Decision making implies a choice from among two or more alternative course of action. If a choice does not have to be made to solve a problem, an individual is not actually involved in a decision-making situation. For example, consider the manager who wants to determine when the office secretary left for lunch. This would not necessarily be a decision making situation since a choice may not be involved. Instead, the problem might be only a matter of obtaining the correct information. Decision making, however, could appear if the manager had to decide how to obtain the desired information. Basically, then, decision making and problem solving are not necessarily identical. As difined here, decision making is the process of choosing a course of action from among two or more possible alternatives in order to arrive at a solution for a given problem. As implied, decision making involves an evaluation of alternatives prior to the act of choosing the one to be implemented in response to a certain problem situation.
Decision making is so basic that no management function can be performed without it. For management purpose, decisions are obviously required in planning, organizing, actuating, and controlling. As shown in diagram, the decision making process is considered to be an activity inherent in all management functions.
For this reason, the process is not regarded as a function by itself nor is it synonymous with the process of managing.
As already noted, managers at all organizational levels make decisions, although they differ in type and scope. At the top levels of an organization, decisions establishing overall objectives and strategies are included among the most important to be made. Decisions of this type are not choices do not exist within a programmed format. Middle managers are generally more involved with decision making constrained by overall operating policies and plans. First-line supervisors, in turn, are concerned with short-range decisions that relate to specific activities to be carried out within the framework of policies and procedures established at middle management levels. Due to this integration of authority levels, the decision making process involves all managers in an organization and must be viewed as a total system of utmost importance to organization success.
Objectives and Decision Making
Objectives are the targets managers seek to achieve over various time periods.
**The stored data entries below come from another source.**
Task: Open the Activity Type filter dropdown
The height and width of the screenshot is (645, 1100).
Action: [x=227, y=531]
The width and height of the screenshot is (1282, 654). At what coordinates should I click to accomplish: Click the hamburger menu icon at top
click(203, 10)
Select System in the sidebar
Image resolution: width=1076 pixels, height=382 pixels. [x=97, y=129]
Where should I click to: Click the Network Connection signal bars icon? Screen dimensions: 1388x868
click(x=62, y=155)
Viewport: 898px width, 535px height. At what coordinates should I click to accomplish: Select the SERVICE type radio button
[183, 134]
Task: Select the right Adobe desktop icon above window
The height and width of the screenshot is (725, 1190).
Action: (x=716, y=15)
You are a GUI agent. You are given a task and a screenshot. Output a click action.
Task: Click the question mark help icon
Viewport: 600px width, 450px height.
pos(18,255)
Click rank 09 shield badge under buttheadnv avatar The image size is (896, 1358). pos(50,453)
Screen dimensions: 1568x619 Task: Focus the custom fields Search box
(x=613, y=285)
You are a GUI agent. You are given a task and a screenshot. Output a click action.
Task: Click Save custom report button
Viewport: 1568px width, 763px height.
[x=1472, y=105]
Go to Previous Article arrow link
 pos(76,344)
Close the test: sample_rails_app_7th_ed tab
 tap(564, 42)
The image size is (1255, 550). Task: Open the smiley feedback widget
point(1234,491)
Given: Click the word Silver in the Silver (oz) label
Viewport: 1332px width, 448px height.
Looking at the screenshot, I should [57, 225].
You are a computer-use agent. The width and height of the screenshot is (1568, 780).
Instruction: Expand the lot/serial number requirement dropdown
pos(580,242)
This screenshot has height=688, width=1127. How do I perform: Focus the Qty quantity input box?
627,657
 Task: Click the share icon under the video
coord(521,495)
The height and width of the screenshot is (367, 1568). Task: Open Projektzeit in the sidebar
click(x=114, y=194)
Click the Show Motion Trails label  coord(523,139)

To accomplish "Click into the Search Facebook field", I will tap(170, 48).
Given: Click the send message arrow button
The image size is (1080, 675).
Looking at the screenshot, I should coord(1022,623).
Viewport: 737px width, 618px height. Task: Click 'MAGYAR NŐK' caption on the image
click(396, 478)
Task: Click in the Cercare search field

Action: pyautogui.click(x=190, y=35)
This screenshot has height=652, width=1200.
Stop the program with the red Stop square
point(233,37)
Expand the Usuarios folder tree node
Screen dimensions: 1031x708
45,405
Generally, they are broad statements that serve as guides for action in determining the direction organizations will go and the activities they will follow. For example, the primary objective of Ralston Purina Company is to optimize the use of its resources and to produce short- and long-term profit growth consistent with balanced interest of customers, shareholders, employees, suppliers, and society at large.
To this extent, objectives themselves imply that a choice ha been made and future decisions will be required that contribute to the achievement of those objectives. Obviously, decisions cannot be made until it is determined where the organization is going and what is to be accomplished. To reiterate, objectives provide the focal point on which all decisions are based. They are the guides to the selection of alternatives that help assure their fulfillment. Thus, decision making is not an end in itself nor an isolated event but the means to the achievement of established goals.
Arriving at a decision implies that a manager has gone through a series of systematically related steps. basically, the steps. Basically, the steps of the decision-making process include (1) determining the problem as related to objectives being sought, (2) identifying alternative solutions, (3) analyzing the possible outcomes of each alternative, and (4) selecting an alternative for subsequent implementation. Pictorially, this process is shown in the next diagram. The Process is, however, more complex than the steps suggest since each step itself involves the decision making process. In essence, then, the decision maker does not go through the steps so systematically that decision making becomes a clearly defined, logical procedure. Managers are involved in a continuous flow of problems, many of which cannot be classified. At the same time, their attitudes toward risk may lead to choices that will be safe but not accomplish objectives as effectively as others. Thus, the importance of understanding, the decision process is not to justify result, but to be aware of the steps involved while recognizing the need to develop a healthy way of thinking about the numerous decisions that must be made in the day-to-day life of an organization.